In the figure captions below, which monoclonal antibody stains the epitope of the EB1 protein?
──────── TEXT EXCERPT ────────
Effect of EB2 on alternative splicing versus constitutive splicing. (A) Diagrams of the human β-globin gene and the β-thalassemia gene and primers used for RT-PCR analysis. The expected splicing products are indicated below the wt β-globin gene and the β^thal gene. Twenty PCR cycles were done in the RT-PCR. (B) Patterns of splicing of the wt β-globin gene (lanes 1, 2, 5, and 6) and the β^thal gene (lanes 3, 4, 7, and 8), upon cotransfection with a vector not expressing (lanes 1 and 6) or expressing EB2 (lanes 2 and 7), in the nucleus (lanes 1 and 2) and the cytoplasm (lanes 6 and 7).

FIG. 5

EB2 has no effect on constitutive splicing of an EBV immediate-early pre-mRNA. (A) Diagrams of the BZLF1 reporter gene and the primers used for RT-PCR. Twenty PCR cycles were done in the RT-PCR. The BZLF1 gene product EB1 is also schematically represented, with the epitope stained by the monoclonal antibody mabZ125. EB2 has no effect on the expression of the BZLF1 gene transfected into HeLa cells, and this is seen both at the level of the correctly processed polyadenylated RNAs by RT-PCR (B) and at the level of the EB1 protein, expressed by Western blotting and staining with mabZ125 (C).

FIG. 6

EB2 increases the cytoplasmic accumulation of its own RNA. (A) Diagrams of the reporter genes and the single-stranded S1 probe used. (B) Visualization of the Flag EB2 (mAbM2) protein expressed in HeLa cells transfected as indicated in lanes 1 and 2. (C) Quantitative S1 nuclease analysis of the cytoplasmic RNAs expressed in HeLa cells transfected as indicated above the upper panel. The specific protected bands are indicated by Flag (upper panel), for the RNAs initiated at the CMV promoter in PaacFlagM1 and PaacFlag-EB2, and by SV40 for the internal control (lower panel).
──────── DATA EXTRACTS ────────
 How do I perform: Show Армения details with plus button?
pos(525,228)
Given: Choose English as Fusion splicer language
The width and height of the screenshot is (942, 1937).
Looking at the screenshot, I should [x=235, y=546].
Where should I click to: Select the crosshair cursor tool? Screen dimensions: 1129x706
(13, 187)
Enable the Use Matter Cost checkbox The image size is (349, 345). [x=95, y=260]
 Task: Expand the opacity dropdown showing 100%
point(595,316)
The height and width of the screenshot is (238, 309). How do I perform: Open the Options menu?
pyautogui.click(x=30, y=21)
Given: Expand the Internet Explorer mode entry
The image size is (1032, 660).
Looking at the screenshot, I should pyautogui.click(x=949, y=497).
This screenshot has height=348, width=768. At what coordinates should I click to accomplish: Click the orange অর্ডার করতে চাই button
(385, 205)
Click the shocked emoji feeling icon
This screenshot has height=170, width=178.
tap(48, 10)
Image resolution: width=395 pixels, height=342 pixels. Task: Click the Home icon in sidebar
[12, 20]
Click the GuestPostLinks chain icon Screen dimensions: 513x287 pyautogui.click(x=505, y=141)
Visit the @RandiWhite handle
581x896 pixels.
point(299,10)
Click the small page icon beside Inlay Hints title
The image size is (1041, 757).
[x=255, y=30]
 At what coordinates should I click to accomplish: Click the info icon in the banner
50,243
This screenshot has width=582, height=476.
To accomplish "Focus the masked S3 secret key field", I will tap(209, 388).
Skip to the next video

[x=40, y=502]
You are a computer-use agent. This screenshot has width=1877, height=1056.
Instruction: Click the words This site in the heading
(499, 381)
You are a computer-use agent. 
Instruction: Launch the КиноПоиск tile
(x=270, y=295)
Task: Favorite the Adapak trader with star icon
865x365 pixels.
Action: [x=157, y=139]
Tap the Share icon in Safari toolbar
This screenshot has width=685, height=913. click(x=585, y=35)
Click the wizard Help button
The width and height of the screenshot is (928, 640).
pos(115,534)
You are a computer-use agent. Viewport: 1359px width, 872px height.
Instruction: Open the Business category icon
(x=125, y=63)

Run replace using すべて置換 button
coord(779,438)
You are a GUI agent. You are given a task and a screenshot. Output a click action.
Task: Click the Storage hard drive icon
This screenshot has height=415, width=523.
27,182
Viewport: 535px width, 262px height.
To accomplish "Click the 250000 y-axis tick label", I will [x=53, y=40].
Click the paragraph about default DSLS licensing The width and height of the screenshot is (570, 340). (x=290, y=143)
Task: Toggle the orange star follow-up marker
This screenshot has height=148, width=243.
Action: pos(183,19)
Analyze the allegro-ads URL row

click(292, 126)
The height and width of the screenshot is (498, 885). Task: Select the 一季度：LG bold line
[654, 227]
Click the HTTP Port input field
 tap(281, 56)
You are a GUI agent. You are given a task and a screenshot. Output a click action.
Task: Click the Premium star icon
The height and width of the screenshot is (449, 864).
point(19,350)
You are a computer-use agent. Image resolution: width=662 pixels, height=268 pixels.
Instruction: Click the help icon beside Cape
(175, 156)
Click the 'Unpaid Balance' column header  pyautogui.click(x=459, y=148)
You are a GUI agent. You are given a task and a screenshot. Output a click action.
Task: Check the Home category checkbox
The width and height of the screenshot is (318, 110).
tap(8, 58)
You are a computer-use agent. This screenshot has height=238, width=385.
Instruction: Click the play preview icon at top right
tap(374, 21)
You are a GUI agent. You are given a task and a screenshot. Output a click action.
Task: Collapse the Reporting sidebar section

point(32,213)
────────
| EXPECTED ANSWER |
mabZ125